Richard Grenell, a Fox News analyst and former UN spokesman who worked with Prosper to help free Taghavi, argued in an article for Foreign Policy that formalizing negotiations would have raised Taghavi’s value for the Iranians. Thus, bringing in the Clintons would have been detrimental to the cause, Prosper and Grenell felt.

Shortly after Nima Taghavi and Clinton met, Reza Taghavi was released from jail. He was 71 years old at the time. The release was made on two conditions: that Taghavi visit the site of the 2008 mosque blast and that U.S. authorities be informed that Iran had been the victim of terrorism.

The newly-freed Taghavi and Prosper met with Hillary Clinton at the State Department in Feb. 2011.

Tax filings reviewed by TheDC show that Taghavi’s contributions to the Clinton charity have increased significantly in the years after his father’s release and make up the vast majority of the Taghavi Foundation’s disbursements. In the year ended Nov. 30, 2011, Taghavi gave $326,784 to the Clinton Foundation. He gave $167,500 in 2012, $200,000 in 2013 and $150,000 in 2014. According to the Clinton Foundation website, Taghavi has contributed between $1 million and $5 million in all. He also donated an undisclosed amount in the fourth quarter of 2015.
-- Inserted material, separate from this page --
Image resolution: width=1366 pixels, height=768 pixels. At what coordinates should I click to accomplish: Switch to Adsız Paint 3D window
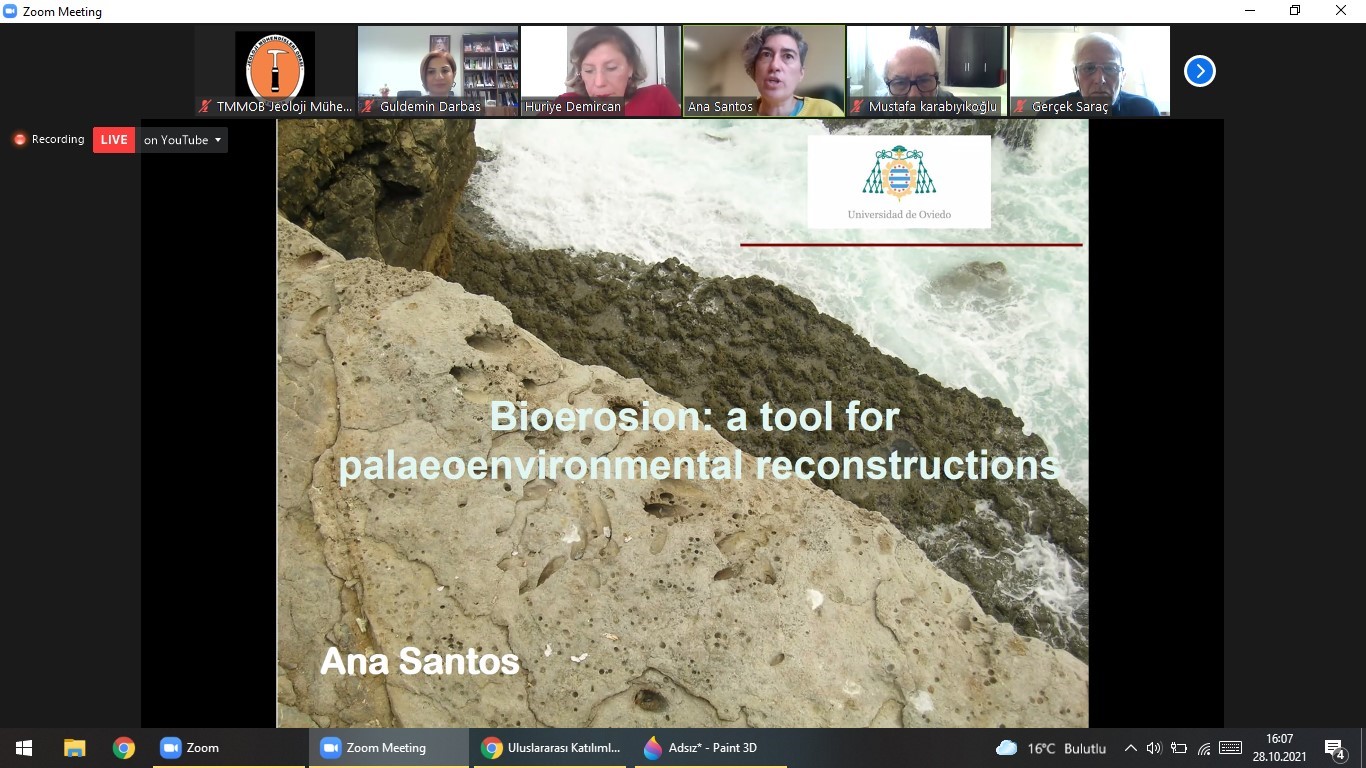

It is unclear if Taghavi made contributions to the Clinton Foundation from his personal funds. The businessman did not respond to requests for comment. Nor did Doug Band or the Clinton Foundation.

The timing of Taghavi’s first donation fits a pattern for the Clintons, according to Ken Boehm, the chairman of the National Legal Policy Center, a watchdog group that has been critical of the Clinton dynasty over the years.

“The fact that this has happened time after time is called a coincidence by Hillary Clinton’s defenders. It looks more like a pattern to me,” Boehm told TheDC.